Her crystal-blue eyes fill with tears when you least expect it. We pass a storefront advertising Dad’s favorite ice cream. An elderly gentleman opens the door for his wife. A butterfly, so symbolic of life’s necessary changes, crosses our path. A memory lands at just the right moment and the carefully contained grief spills.
“To love deeply is to risk hurting deeply,” my father often counseled me.
When I was a teenager breaking up with my hometown honey, he comforted my tears, telling me it was part of the price of allowing ourselves to love.
Although at the time it brought no relief, in time and with experience, I came to know the wisdom of his words.
There were times during my college escapades I vowed never to love again. It hurt too much to recover. The ups and downs of chaotic relationships left me seeking a safer life, one free from heartache.
But love prevailed.
There’s nothing like that tingling excitement when you’ve met someone new.
When a caring relationship emerges, there’s nothing more special than discovering that part of your heart that yearns to share your life with another. Then there’s that little buzz deep in your mind that wakes you up before the alarm goes off, that makes you smile before you open your eyes, that makes you want to share the smallest details about your day with the person who matters most.
And you take the risk to love.
As I watched Nancy Reagan endure the ceremonies of her husband’s death, I was struck by not only her strength and stamina, but by her grace as she allowed the public to join her on her journey.
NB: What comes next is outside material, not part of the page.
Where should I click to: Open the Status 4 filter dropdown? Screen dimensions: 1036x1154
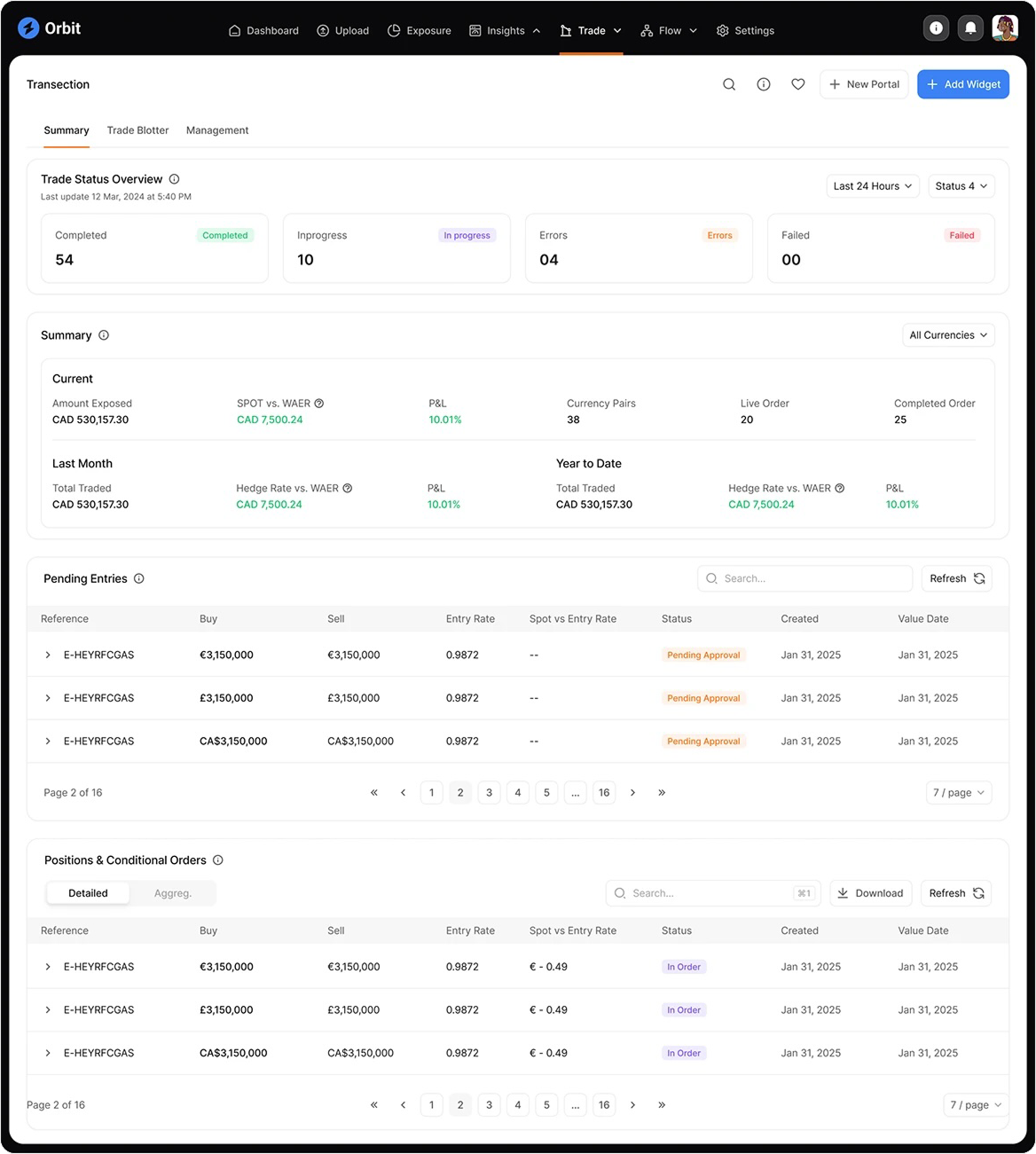coord(961,186)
Her steadfast love and commitment to her husband washed over each step of the goodbye process.
She had taken the risk to love and keep on loving in the most trying of circumstances.
During my father’s battle with cancer, we also had time to prepare for his death, creating ceremonies befitting a man who pastored 20 years in a community where he was beloved.
“I want to honor his life,” my mom kept saying as we scripted the services.
Remarks were crafted, processions choreographed and services recorded. And the structure of preparation helped us push our raging pain to the side.
Nothing, however, prepares you for life after loss of a loved one.
Although I miss my father daily and deeply, watching my mother grieve the loss of her soul mate is the most painful experience of all. I want to make it better for her, to help her through it, to make the pain go away.
But I’ve learned that just as we allow ourselves to love, we must allow ourselves to grieve.
As the butterfly moves through its necessary changes, so must we move through our process where heartache is the ironic indicator of well-placed love.
As St. Augustine said, “Better to have loved and lost, than to have never loved at all.”